-- PASSAGE PROVIDED --
......

Date: 17:56:21 10/23/02

Go up one level in this thread


On October 23, 2002 at 20:38:57, Robert Hyatt wrote:

>On October 23, 2002 at 19:00:15, martin fierz wrote:
>
>>On October 23, 2002 at 15:16:39, Robert Hyatt wrote:
>>
>>>On October 23, 2002 at 14:54:09, martin fierz wrote:
>>>
>>>>On October 23, 2002 at 11:26:38, Robert Hyatt wrote:
>>>>
>>>>>On October 23, 2002 at 05:08:11, Vincent Diepeveen wrote:
>>>>>
>>>>>>On October 22, 2002 at 17:29:53, martin fierz wrote:
>>>>>>
>>>>>>let's be clear. the kramnik guy was happy to receive
>>>>>>a million dollar in advance. Without much effort he played
>>>>>>a few moves and it was 3-1. Then everyone started complaining
>>>>>>that the match got no publicity and got no excitement.
>>>>>>
>>>>>>He then gives away a piece in a clear drawn position with
>>>>>>a 1b trick (1 check in between). That's bullet blunder level.
>>>>>>
>>>>>>In fact i don't make such mistakes that much at bullet and
>>>>>>last time i made such a mistake at slow level was a year or
>>>>>>10 ago. Kramnik had plenty of time.
>>>>>>
>>>>>>0% chance he didn't deliberately blunder there.
>>>>>
>>>>>I think that is a totally stupid statement to make.  I can point out GM blunders
>>>>>in _every_ tournament I have watched online.  I have seen them overlook a mate
>>>>>in 2.  A hanging queen.  You-name-it.  Human GMs _do_ make mistakes.  Not as
>>>>>often as non-GM players, but also far more often than "never".
>>>>
>>>>bob, of course human players make mistakes. but GM != GM. kramnik is way beyond
>>>>your average GM. i challenge you to find a tournament game ("normal" time
>>>>control, not rapid chess) by kramnik in the last 5 years where he made such a
>>>>blunder without time trouble. i'd be surprised if you found one :-)
>>>>(but i'd really like to know the answer to that one!)
>>>
>>>I don't have a large database of games to look over, so I am really not sure.
>>>My
>>>observation was based on actual live games being relayed from major human
>>>tournaments
>>>on ICC, where Crafty was giving online analysis to make spotting the blunders
>>>much easier.
>>>
>>>I saw one game where white hung a piece, black didn't notice, and on the next
>>>move white
>>>"corrected" things and the game continued.  Had black took it was an instant
>>>loss for white.
>>>In another game, white made a move that forced him to give up a queen the next
>>>move or
>>>get mated in 2 moves.  Very simple blunder.  Both were 2650+ players at the
>>>time.  I think
>>>one might have been Leko but I am not sure...  This is not nearly as uncommon as
>>>it seems,
>>>and many blunders go unnoticed by the opponent, making them "silent blunders"

......

[Element and text location data]
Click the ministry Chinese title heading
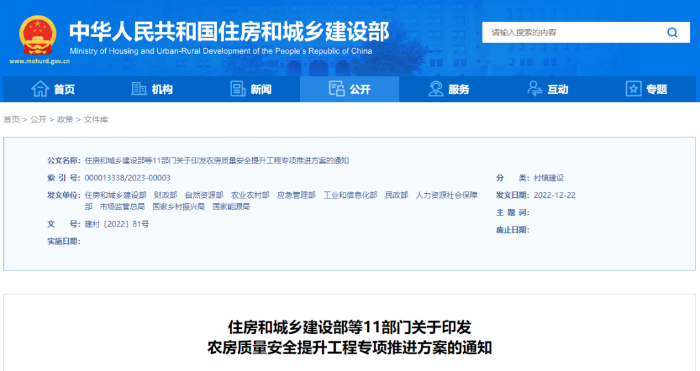The height and width of the screenshot is (371, 700). click(229, 31)
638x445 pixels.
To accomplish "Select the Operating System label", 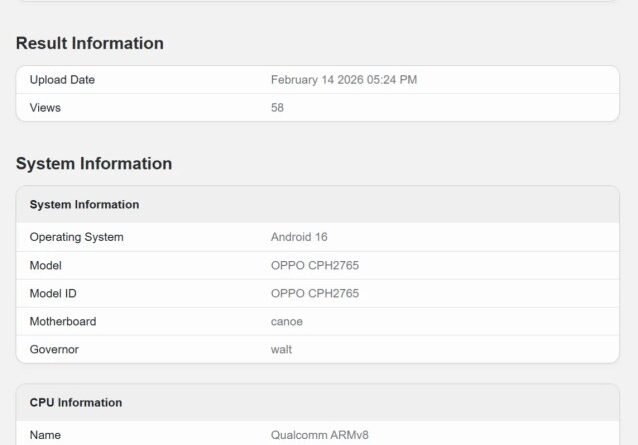I will click(x=76, y=237).
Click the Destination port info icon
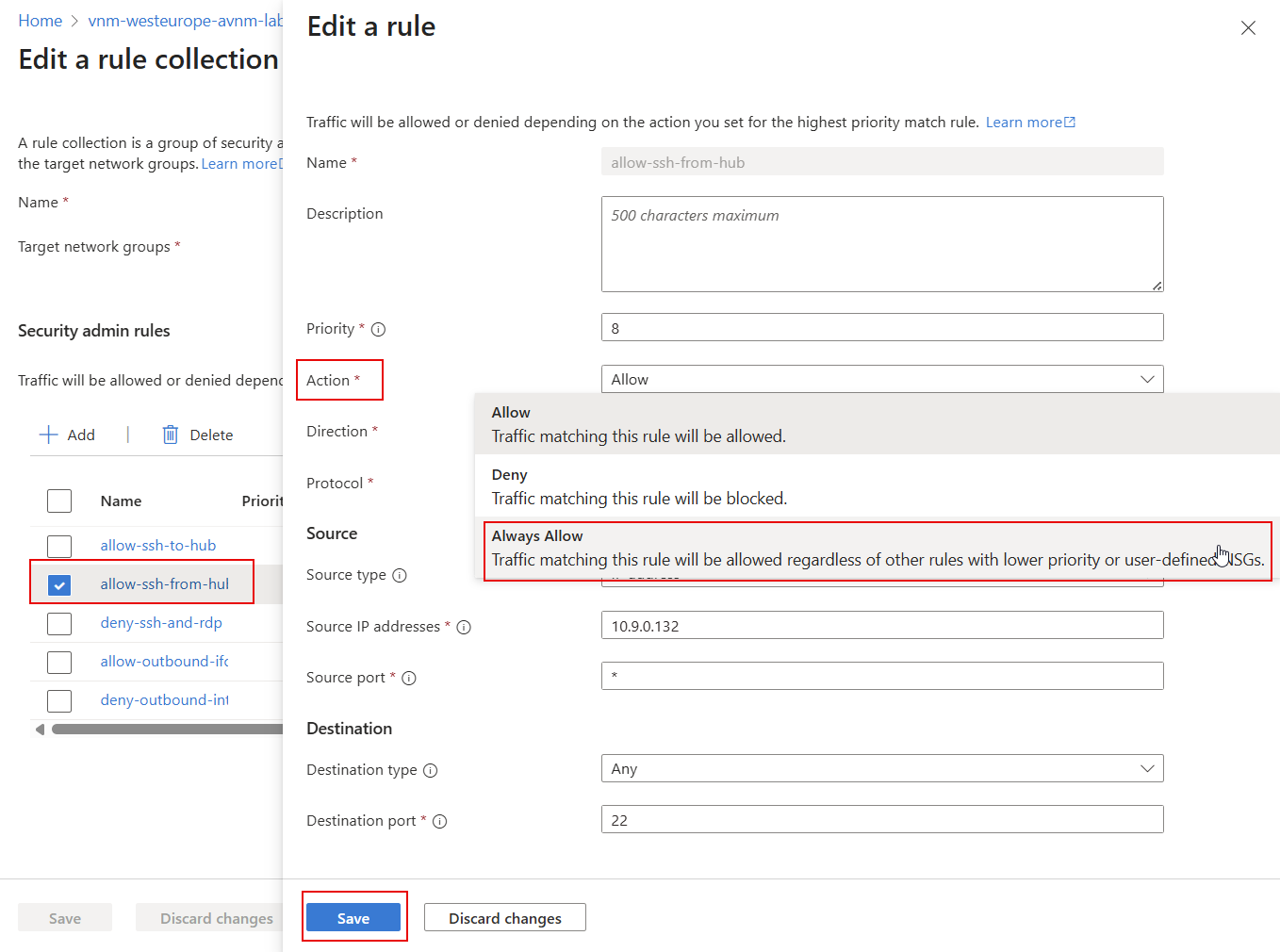 point(440,821)
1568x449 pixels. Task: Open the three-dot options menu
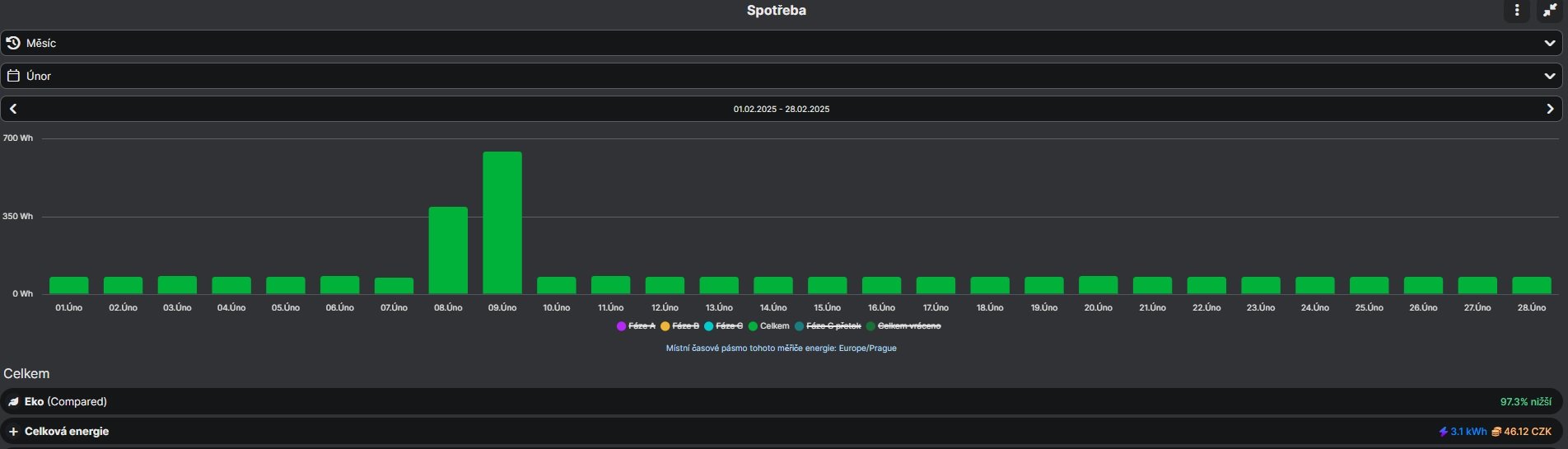1516,11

......

-- TASKS AND EXERCISES --
(1) According to the chess forum thread, how much money did Kramnik receive in advance?
(2) List every person named as the writer of a post in the chess forum thread.
(3) Pick up the chess forum thread after its last sentence and keep writing it.

-- IN RESPONSE --
(1) A million dollars.

(2) Robert Hyatt, martin fierz, Vincent Diepeveen

(3)
>>>that don't
>>>get noticed by anybody...
>>
>>please note that i am talking about kramnik, and about non-time-trouble. i
>>remember very clearly when karpov lost a piece against christiansen on move 10
>>with a simple check i think - very like kramnik now. why do i remember this?
>>because this position was published in *every* single chess magazine of the
>>world, saying: "look, karpov is only human too".
>>there is a HUGE difference between kasparov's blunder you qote (resigning a
>>drawn position) and the blunder kramnik made. i know that you are *by far* good
>>enough at chess to see that the difficulty level of these two blunders is miles
>>apart. one is a simple 3-ply search. the other is, as you wrote recently, a day
>>or so of analysis by a bunch of CCC members and their machines.
>>if kramnik had made a blunder of this magnitude in the last 5 years in a
>>tournament game, i'm pretty sure it would have been all over the chess magazines
>>and i would have seen it...
>>
>>the worst blunder in a world championship match i can remember is a bad rook
>>move (...Re8 or something like that) by karpov in one of his matches against
>>kasparov, which lost "on the spot", but that was much more than a 3-ply search,
>>and combined those two have probably played about 100 games.
>>
>>>So,
>>>IMHO, it just
>>>goes down as "yet another GM blunder, which _does_ happen from time to time."
>>of course this is quite possible. but you can look at say kramnik's last 500
>>classic tournament games and look how many times he blundered a piece that a
>>3-ply search would find. all i'm saying is that the fritz team hit the jackpot,
>>because normally kramnik would not make that kind of blunder even in an
>>80-game-match...
>>
>>aloha
>>  martin
>
>
>I think there are two issues:
>
>(1) I don't know what the probability is that he would make a major blunder in
>an 8-game
>span.  Probably very low.  So, once again, serendipity strikes, this time in
>favor of the computer,
>where it often strikes in favor of the human.  :)
>
>(2) It is more than possible that some of his mistakes have gone unnoticed,
>since I doubt many
>play over every game of his using a computer.  But it would be interesting to
>get a file of (say)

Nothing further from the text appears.